Showing posts with label ACH. Show all posts
Showing posts with label ACH. Show all posts

Thursday, August 20, 2009

Intuit joins the ACH-based flat-fee band wagon

Intuit has created an ACH-based payment network where merchants pay a flat fee of $0.50 per transaction (link). This is fast work on Intuit's part, coming less than 3 months since they acquired PayCycle for $170 million (link) Intuit, based on its Quickbooks franchise, has relationships with 3.7 million small businesses. The 170 million dollar question is, will this offering gain critical mass where we will see the Intuit bug in enough payment pages?

To contrast this offering, let us look at other similar offerings. NACHA's SVP charges a flat $0.745 per transaction for their transactions (link). There seems to be some transaction for this product at universities, with government agencies opting in as well. PayPal charges merchants a discount rate of approximately 3.9%, which is comparable to what Amazon and Google Checkout charge.

I was talking with a long-time industry insider, who sees the trend towards flat-fee based discount rates. Where do you think the industry is heading?

Saturday, November 22, 2008

Merchants may get real-time access to funds at lower rates

Typically, if a merchants wants to pay low fees, they get access to their funds later (e.g., ACH payments received after 3 days). If the merchant wants to get access to their fund immediately, they would have to pay a higher rate (e.g., credit/debit cards payments are received overnight).

This seemed to be an immutable reality that merchants had come to expect.

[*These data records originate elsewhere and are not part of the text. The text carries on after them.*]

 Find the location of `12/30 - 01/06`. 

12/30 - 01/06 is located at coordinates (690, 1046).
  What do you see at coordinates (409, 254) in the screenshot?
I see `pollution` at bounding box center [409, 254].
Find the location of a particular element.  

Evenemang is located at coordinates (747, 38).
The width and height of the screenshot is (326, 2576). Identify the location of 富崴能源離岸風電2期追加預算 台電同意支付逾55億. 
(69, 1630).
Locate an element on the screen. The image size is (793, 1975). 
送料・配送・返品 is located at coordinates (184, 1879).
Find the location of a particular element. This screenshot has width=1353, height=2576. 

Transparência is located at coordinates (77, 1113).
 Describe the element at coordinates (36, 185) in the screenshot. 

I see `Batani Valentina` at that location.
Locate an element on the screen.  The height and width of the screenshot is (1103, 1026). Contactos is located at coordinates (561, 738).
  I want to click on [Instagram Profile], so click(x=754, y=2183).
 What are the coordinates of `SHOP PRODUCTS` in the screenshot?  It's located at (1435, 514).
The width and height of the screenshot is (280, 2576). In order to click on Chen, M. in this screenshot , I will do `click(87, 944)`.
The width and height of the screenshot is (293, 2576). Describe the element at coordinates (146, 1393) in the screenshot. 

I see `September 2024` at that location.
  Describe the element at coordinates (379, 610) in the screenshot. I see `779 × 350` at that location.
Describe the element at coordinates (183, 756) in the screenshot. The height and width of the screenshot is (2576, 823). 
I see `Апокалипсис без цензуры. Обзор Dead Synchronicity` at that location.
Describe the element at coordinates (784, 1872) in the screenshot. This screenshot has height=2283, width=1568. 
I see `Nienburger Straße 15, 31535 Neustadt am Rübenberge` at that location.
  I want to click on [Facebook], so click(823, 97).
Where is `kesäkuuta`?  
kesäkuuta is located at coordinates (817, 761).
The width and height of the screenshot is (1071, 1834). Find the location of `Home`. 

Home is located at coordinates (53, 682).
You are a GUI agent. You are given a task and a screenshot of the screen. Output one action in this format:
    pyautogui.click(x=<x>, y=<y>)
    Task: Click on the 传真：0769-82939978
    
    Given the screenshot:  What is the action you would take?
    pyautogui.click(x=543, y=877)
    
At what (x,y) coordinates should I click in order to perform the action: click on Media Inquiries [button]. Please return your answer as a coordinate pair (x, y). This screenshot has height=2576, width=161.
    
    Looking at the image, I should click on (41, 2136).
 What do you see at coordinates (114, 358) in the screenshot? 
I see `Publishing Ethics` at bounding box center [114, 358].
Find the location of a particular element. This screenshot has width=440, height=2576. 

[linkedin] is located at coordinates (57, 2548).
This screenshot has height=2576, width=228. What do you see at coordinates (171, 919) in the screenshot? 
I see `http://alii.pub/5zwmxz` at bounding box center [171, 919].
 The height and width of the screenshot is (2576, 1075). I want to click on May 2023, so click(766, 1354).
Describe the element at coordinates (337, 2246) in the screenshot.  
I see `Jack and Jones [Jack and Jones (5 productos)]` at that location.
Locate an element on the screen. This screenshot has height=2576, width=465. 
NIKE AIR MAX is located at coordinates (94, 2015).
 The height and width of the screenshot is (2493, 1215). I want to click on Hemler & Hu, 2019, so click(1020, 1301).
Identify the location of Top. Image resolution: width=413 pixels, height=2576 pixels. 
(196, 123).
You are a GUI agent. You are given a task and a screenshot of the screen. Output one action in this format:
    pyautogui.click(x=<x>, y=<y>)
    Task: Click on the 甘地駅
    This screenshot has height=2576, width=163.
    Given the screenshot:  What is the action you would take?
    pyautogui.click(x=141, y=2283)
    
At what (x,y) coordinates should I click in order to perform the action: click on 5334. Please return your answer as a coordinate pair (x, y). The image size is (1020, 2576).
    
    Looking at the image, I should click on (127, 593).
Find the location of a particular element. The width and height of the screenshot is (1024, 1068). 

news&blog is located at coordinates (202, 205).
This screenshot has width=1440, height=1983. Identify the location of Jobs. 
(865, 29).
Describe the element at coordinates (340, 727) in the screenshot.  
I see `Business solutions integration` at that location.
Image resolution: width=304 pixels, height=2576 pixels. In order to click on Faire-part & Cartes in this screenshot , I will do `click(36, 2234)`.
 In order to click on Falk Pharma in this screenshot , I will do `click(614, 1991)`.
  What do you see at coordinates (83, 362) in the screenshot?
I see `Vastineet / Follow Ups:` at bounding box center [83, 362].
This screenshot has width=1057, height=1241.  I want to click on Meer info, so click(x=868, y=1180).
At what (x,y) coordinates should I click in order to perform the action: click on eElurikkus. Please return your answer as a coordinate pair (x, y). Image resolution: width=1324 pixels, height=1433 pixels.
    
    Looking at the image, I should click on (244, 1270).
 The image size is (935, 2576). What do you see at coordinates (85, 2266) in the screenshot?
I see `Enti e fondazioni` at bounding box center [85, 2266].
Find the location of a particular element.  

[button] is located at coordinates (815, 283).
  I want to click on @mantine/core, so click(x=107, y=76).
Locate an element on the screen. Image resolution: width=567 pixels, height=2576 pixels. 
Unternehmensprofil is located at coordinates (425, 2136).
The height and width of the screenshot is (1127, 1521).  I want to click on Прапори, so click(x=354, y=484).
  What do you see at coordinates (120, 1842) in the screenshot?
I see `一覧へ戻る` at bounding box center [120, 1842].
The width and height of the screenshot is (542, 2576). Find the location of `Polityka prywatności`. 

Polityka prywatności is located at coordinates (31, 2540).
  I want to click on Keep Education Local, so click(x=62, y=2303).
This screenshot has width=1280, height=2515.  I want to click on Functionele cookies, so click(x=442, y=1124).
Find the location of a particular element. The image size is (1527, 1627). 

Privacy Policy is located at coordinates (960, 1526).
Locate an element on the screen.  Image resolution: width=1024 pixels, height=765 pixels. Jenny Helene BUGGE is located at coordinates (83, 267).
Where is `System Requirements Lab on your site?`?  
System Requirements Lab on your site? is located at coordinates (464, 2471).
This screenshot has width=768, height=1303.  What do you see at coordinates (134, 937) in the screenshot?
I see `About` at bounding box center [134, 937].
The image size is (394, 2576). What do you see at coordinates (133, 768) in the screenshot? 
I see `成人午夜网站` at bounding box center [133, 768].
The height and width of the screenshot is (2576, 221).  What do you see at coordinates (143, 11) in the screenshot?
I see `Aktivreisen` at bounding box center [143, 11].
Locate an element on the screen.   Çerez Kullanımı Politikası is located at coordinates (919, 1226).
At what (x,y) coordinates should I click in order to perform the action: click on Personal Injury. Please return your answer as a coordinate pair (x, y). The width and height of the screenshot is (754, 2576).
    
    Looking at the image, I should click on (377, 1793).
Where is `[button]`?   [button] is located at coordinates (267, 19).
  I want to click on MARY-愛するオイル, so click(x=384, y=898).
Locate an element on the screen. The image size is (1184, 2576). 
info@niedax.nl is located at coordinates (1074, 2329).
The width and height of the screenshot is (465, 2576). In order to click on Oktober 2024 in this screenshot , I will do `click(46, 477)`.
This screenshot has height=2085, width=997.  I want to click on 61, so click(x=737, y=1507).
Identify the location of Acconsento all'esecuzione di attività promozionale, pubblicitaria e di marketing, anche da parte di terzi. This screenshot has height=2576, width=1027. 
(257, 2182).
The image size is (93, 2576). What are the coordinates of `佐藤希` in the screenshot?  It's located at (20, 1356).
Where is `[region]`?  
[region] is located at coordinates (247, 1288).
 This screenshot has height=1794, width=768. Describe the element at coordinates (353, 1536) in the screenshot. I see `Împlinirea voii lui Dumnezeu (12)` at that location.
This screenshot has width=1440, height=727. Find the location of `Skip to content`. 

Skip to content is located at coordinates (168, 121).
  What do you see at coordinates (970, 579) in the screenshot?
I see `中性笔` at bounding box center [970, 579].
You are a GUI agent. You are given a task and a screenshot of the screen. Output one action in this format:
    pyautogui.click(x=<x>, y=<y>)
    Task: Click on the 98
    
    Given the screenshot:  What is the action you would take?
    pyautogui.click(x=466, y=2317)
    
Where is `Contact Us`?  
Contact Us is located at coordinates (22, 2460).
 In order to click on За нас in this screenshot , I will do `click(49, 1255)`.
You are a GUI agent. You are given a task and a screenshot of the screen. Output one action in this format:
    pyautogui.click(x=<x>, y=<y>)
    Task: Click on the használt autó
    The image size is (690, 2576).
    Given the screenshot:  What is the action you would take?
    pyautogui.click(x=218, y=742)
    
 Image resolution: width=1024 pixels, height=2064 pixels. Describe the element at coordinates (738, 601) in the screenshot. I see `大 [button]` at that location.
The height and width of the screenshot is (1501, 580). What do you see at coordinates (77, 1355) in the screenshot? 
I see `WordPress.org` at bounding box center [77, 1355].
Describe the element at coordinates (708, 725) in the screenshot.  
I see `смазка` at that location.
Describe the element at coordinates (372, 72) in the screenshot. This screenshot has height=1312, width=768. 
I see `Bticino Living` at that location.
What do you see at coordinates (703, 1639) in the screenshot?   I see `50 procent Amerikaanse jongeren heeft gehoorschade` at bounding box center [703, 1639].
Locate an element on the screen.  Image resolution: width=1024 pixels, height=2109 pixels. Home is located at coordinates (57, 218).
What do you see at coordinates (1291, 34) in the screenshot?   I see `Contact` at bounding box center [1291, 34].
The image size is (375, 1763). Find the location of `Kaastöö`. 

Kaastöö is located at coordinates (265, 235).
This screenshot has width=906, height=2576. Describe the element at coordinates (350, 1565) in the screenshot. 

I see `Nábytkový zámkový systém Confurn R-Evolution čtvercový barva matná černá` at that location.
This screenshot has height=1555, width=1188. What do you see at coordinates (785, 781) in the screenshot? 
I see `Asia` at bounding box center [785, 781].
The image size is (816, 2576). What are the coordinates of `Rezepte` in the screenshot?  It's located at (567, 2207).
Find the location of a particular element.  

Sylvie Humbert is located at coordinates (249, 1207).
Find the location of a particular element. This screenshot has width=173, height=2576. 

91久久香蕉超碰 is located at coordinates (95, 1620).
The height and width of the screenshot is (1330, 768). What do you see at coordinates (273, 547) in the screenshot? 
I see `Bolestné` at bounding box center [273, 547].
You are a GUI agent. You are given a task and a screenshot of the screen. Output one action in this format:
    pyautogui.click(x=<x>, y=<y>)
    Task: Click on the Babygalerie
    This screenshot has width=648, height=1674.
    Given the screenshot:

Lower rates/fees and 'immediate' access to funds seemed to be a contradiction.

There is light at the end of the tunnel. Digital Transactions reports that PayPal is piloting a payment method where the merchants can have access to fund immediately (overnight). The rails are different from ACH and payment card rails. The disruptions keep on coming.

It will be interesting to see how this innovation plays out. All the best to PayPal for continuing to move the ball forward. Innovations that reduce online merchant's cost of accepting payments cannot come fast enough, especially in the current economic conditions.